When a person, like a baal teshuva, decides to leave his culture and join another, the beginning of the process is one of rebellion against the culture he grew up in. A big, healthy part of the process is realizing all the lies of the world he lived in before. Realizing how empty it is and why he’s choosing to follow a different path. Often, he’s rebelling against his own parents. Rebelling against everything he learned.
The problem is that most baal teshuvas think that the rebellion ends there. I felt like that for a while. I know many others who still feel that way. They think, “Okay, that world I left was bad, so now I need to fit into this new world as much as possible.”
But there is a problem: the orthodox world, unfortunately, is just as messed up as the “outside”.
Most of us don’t realize this at first because we connected through some outside force, like a Chabad house or a yeshiva in Jerusalem or something else. And in that world, we lived in our own culture, sheltered from the universe we were about to enter.
But eventually we run into that truth. We enter the culture and we find out that there are many rabbis that can’t be trusted. We realize that not everyone is as idealistic as the people who brought us into the fold. And that perhaps some of the people that brought us into the fold weren’t as great as we thought they were.
In sum: we realize that a culture does not equal truth.
And then we have a choice.
One option is to just do our best to fit in, trying forever to make sure we never stand out. There are many, perhaps the majority, who choose this path. They force themselves into a square hole, even though they are round pegs. They push in all their features that make them stand out, push in until it’s no longer outwardly apparent even to them. They feel like they’ve made the right choice for themselves.
I don’t care what anyone says, the majority of the people that choose that option are killing themselves. They’re hiding who they are in a false attempt at modesty.
I’m sure there are one in a thousand baal teshuvas who are somehow naturally programmed to fit into the orthodox world and love it from the get go. But the rest are hiding a pain from the world and from themselves. A pain that comes from not living the life you were meant to live. A pain that comes from hiding from a truth that is right in front of your face.
That truth is this: the orthodox world is a culture. It does not (necessarily) reflect truth or reality or what G-d wants. Sure, they do it better than the rest of the world, but that’s not a very good measuring stick. This doesn’t make the culture bad, it just makes it normal. We live in Galut, in a messed up world, and it is only natural that even the parts of the world that claim to be doing G-d’s will are making a ton of mistakes.

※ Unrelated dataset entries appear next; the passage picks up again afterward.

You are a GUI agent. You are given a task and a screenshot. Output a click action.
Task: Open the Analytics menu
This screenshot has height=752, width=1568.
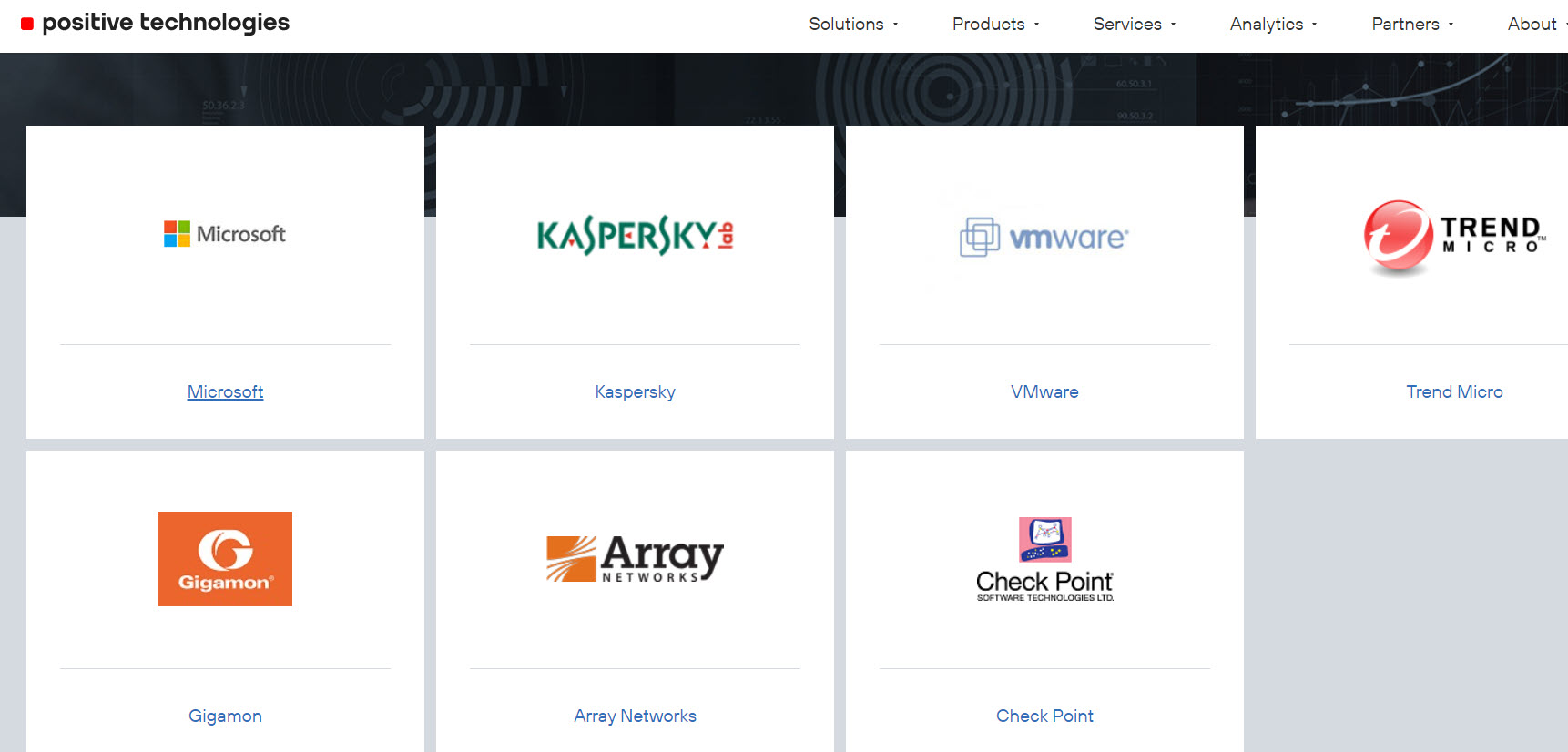pos(1272,25)
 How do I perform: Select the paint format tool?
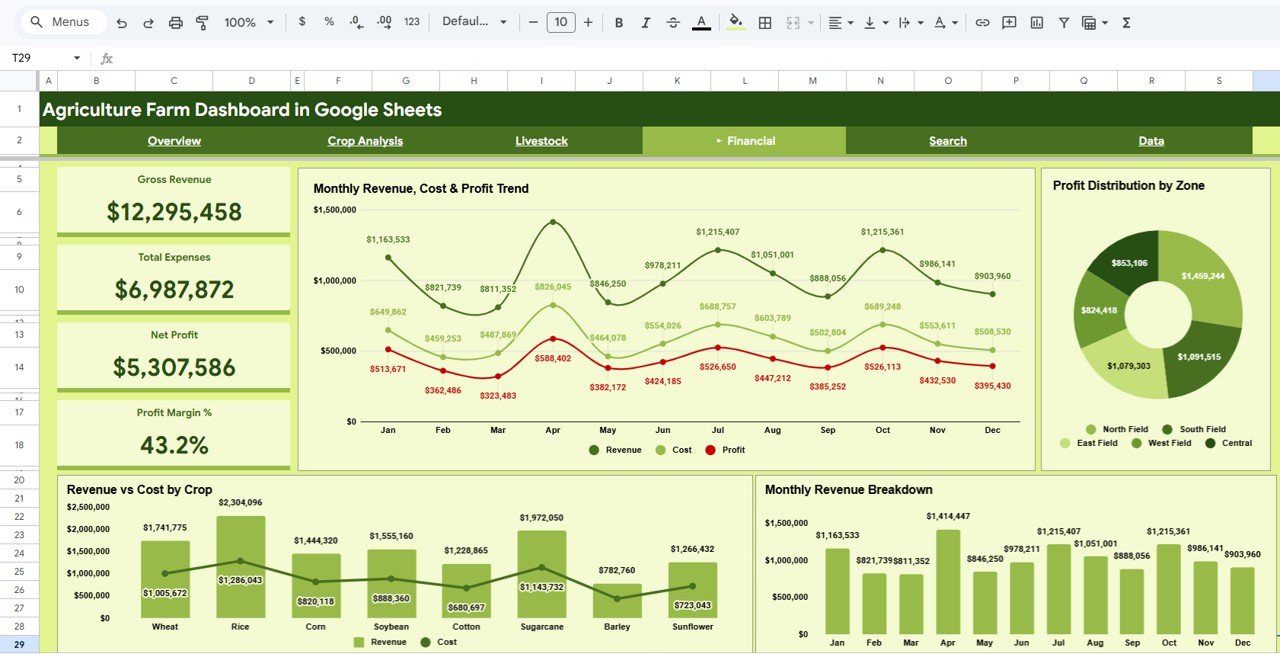(x=201, y=21)
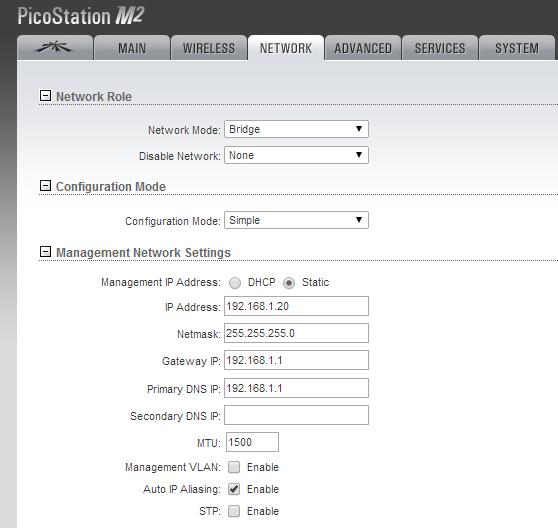The height and width of the screenshot is (529, 558).
Task: Open the Ubiquiti logo tab
Action: click(x=55, y=48)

And a baal teshuva is uniquely positioned to notice those mistakes. He comes to Judaism with a fresh perspective. While, yes, he needs to spend much of his process letting go of a lot of the falseness he picked up throughout his life, he also brought along plenty of his own truth. That’s why he chose to be a baal teshuva in the first place: he already had a voice within him, guiding him, that caused him to finally choose to be an orthodox Jew.
And so it is inevitable that he will notice inconsistencies in the culture of the orthodox world. It is inevitable that he will be bothered by them. It is inevitable that he will want to change things.
And so, after he rebels against the world that brought him up, he now must rebel against the world that brought him in. And the people that brought him into the world of orthodoxy may not like it at first. They may be bemused, confused, unnerved. But if they are smart they will understand why their charge has chosen a path of rebellion.
Because the rebellion isn’t a real rebellion. Not like the one against the secular world. It’s not a rejection. Rather, it’s a recognition that the baal teshuva has access to a unique truth and perspective.
We see this happening already. I talked to a Chabad rabbi recently who started embracing green technology because, as he put it, “The Torah is pretty clear about its position on waste.”
He never would have made that decision without baal teshuvas guiding him. Showing him how the culture he grew up in didn’t have all the answers.
We see it in the world of arts, something the orthodox world is seriously lacking, something that has falsely been accused of being a haven of falseness. Creativity is slowly flourishing within our world, and it will continue to do so the more baal teshuvas choose to rebel, choose to access their true selves.
And there are even more obvious things. From small, like not being so down with talking during prayers to big things like breaking down the barriers between sects.
Whether we like it or not, our job as baal teshuvas is to always rebel. It is to turn every part of the world inside out, and that includes the orthodox one. Because Geula won’t come by us all being frum. Rather it’ll come by us all becoming committed to having a real relationship with G-d and then doing our utmost to bring out G-d’s truth into the world, whether it’s popular, whether it’s accepted, whether it’s “religious”, or not.